In the Northeast, Otter is hanging around the reliable snowy owl hotspot that is the farmland of Jefferson County, NY. Her new hybrid GSM/satellite transmitter is doing exceptionally well, maintaining a superb battery charge despite a lot of clouds that are a persistent issue in that part of the world in winter. (At this time of year we’re only using it’s GPS/GSM cellular capability — we won’t turn on the Argos satellite system until we see signs she’s getting ready to head north.)

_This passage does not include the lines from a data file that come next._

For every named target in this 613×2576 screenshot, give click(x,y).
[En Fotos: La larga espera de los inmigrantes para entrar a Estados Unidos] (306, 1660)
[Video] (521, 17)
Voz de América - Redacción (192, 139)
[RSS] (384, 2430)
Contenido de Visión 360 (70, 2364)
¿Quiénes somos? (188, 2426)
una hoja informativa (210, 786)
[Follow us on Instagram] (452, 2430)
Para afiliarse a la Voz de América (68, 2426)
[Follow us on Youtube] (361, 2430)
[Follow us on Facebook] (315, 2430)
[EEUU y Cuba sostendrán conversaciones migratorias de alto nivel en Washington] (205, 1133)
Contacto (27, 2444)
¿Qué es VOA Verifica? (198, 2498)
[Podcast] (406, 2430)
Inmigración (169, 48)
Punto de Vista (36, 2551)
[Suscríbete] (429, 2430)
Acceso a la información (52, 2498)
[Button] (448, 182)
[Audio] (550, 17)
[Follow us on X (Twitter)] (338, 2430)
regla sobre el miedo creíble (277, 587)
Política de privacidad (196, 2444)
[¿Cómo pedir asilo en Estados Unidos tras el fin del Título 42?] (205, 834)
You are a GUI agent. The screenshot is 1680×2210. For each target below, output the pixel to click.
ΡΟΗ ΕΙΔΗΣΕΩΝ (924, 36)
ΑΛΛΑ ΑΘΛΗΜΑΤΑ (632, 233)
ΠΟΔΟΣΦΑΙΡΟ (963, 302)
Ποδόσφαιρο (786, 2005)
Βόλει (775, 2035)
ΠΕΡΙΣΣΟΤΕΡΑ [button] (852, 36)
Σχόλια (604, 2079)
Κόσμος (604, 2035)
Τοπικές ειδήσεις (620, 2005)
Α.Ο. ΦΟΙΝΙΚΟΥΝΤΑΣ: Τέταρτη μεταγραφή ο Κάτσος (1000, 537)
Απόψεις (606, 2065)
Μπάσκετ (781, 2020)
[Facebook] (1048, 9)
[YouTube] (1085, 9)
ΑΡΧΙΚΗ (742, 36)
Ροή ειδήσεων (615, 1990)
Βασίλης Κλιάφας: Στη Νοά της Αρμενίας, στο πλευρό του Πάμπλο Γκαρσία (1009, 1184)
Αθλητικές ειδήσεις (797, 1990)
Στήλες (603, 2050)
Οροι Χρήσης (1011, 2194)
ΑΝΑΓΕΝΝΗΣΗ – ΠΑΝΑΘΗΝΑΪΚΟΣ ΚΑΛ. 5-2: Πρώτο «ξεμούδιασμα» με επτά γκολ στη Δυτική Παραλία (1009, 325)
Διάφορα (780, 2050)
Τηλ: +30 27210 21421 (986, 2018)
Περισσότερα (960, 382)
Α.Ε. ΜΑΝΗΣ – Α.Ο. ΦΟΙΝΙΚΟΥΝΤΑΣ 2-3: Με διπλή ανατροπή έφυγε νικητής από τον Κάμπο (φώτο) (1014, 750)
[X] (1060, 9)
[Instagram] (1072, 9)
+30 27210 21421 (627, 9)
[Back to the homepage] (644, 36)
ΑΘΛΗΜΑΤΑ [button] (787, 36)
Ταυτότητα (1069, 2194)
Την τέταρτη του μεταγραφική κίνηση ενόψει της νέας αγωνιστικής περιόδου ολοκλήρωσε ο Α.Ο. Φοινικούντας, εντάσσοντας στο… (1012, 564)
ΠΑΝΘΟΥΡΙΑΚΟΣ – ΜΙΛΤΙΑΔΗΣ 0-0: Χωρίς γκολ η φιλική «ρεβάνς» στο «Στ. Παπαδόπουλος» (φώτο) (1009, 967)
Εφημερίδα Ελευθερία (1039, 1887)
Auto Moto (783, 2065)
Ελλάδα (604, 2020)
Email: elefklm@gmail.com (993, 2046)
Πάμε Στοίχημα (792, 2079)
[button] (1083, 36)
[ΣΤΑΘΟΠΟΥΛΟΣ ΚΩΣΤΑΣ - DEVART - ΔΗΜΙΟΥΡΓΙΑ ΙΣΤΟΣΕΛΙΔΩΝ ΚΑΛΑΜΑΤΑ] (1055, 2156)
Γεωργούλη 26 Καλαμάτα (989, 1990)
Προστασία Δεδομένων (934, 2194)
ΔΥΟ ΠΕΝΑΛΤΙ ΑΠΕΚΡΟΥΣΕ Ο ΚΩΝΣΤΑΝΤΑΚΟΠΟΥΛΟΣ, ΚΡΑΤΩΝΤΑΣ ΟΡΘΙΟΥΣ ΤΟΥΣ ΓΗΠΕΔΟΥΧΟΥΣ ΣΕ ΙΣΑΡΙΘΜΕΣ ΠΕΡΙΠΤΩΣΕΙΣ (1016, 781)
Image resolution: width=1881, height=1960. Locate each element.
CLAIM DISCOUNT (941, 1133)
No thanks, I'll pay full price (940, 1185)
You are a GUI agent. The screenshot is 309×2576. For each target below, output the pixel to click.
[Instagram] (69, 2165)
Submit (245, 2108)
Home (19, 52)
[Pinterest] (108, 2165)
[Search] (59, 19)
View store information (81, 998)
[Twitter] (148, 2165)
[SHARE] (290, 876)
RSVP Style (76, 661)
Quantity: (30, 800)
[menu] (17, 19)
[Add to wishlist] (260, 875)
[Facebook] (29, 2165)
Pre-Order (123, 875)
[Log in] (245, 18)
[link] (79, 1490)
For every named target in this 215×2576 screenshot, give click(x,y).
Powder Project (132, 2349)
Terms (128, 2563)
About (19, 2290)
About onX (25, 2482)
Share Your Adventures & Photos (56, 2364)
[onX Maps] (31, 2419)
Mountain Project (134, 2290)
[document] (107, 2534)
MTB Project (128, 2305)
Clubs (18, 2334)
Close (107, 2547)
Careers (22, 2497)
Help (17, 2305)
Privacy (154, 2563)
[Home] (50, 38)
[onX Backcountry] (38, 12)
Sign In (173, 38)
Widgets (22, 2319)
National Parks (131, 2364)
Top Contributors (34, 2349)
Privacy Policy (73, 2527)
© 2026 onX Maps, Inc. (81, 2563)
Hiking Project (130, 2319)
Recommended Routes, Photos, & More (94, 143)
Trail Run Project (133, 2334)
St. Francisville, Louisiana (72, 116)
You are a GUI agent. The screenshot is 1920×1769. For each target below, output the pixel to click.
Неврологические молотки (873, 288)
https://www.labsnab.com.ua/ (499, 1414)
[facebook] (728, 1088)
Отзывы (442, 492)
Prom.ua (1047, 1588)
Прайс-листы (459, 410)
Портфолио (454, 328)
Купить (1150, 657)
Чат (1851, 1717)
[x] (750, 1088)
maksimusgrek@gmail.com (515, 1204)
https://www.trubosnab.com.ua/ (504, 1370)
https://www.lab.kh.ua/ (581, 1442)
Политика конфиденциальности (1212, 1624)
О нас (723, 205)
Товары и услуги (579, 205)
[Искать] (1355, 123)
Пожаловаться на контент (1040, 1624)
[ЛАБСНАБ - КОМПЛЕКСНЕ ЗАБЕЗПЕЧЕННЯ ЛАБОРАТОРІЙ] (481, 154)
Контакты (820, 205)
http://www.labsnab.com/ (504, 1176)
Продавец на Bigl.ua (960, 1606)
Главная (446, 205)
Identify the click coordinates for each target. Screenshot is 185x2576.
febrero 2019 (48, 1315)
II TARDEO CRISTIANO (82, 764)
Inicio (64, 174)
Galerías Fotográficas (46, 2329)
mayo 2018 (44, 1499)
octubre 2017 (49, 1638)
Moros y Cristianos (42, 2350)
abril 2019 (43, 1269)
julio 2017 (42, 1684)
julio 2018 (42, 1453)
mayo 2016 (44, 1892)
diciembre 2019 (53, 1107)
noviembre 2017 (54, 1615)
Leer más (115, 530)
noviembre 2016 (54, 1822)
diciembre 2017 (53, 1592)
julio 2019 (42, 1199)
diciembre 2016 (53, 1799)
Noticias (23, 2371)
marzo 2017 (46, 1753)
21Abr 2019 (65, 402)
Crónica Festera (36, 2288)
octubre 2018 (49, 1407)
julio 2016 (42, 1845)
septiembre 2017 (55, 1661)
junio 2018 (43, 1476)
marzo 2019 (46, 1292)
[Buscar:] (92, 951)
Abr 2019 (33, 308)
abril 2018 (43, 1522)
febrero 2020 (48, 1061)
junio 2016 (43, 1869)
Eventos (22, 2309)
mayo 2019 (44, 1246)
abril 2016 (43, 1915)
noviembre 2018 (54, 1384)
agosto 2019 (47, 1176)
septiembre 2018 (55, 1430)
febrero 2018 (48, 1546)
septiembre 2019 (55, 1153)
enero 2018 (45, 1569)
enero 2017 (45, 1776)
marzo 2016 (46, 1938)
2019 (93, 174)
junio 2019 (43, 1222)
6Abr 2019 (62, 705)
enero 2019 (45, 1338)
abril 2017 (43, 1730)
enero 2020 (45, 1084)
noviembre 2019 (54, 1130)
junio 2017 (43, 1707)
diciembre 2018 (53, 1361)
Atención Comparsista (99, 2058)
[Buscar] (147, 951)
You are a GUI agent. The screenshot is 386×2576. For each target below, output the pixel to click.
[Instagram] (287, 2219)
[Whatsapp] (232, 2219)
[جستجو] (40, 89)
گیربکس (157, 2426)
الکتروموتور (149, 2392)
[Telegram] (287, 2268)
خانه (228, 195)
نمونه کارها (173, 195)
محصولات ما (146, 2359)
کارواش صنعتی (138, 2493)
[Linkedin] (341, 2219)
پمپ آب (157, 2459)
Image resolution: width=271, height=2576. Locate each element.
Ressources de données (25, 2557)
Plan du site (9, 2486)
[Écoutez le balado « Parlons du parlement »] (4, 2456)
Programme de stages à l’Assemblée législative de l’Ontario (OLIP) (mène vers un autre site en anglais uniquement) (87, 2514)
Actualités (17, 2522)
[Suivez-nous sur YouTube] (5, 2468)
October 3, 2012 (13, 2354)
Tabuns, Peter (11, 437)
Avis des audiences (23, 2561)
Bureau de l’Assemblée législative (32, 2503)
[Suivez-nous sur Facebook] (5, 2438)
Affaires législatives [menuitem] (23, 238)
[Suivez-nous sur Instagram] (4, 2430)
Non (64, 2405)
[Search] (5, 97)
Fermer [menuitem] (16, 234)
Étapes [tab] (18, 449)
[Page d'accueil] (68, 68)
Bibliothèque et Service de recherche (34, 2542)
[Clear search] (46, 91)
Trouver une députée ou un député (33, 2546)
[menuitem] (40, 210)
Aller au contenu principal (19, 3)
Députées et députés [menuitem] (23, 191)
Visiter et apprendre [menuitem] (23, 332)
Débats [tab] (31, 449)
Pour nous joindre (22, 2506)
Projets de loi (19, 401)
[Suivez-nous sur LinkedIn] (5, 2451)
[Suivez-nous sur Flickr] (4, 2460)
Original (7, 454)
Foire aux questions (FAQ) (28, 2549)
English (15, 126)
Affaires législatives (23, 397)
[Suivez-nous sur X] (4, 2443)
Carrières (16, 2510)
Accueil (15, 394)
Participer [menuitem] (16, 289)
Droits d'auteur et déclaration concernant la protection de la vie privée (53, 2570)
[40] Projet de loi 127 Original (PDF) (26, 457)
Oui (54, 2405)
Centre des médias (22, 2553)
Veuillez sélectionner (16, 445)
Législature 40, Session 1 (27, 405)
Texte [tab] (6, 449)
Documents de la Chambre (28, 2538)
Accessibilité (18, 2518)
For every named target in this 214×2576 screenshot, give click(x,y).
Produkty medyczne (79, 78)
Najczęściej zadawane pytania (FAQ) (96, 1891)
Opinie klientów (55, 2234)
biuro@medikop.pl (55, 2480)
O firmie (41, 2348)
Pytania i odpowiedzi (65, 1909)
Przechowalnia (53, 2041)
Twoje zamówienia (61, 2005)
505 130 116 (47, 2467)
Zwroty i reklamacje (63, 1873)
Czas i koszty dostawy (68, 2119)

As of the first of the month, Island Beach was using the farmland of southern Quebec — exceedingly long, narrow fields laid out in the classically French (and French Canadian) fashion, near the town of Saint-Basile-le-Grand just across the St. Lawrence from Montreal.

 

Farewell, Harwood
*Really* Superb Owls Are White

3 Comments on “Plainfield Joins the Flock”

  1. It’s nice to hear Island Beach is moving around. I was getting a little worried. I am disappointed he has not headed back to “Island Beach” NJ! You guys are amazing! I am so enjoying your updates. Thanks! Oh – it would be terrific if some kind folk would support a new Project Snowstorm sticker for the back of my car and/or even a t-shirt. I’d gladly throw in some more bucks for that!

    1. Because of privacy law changes in the European Union (which affects most websites located, like GoFundMe, in North America — that’s why they call it the World Wide Web), crowd-funding sites are no longer collecting personal data like, say, shipping addresses. GFM has disabled its reward levels feature, and we cannot download or export donor lists as we could in the past on Indiegogo or Generosity. That makes offering perks like our old SNOWstorm stickers, snowy owl cookie cutters, plush owls and other swag a lot harder. Not impossible, and we’re looking at options, but we haven’t come up with a good workaround that won’t require a lot of time and hassle. (Remember, we’re all volunteers here!) But we love your loyalty, and appreciate your support over the years.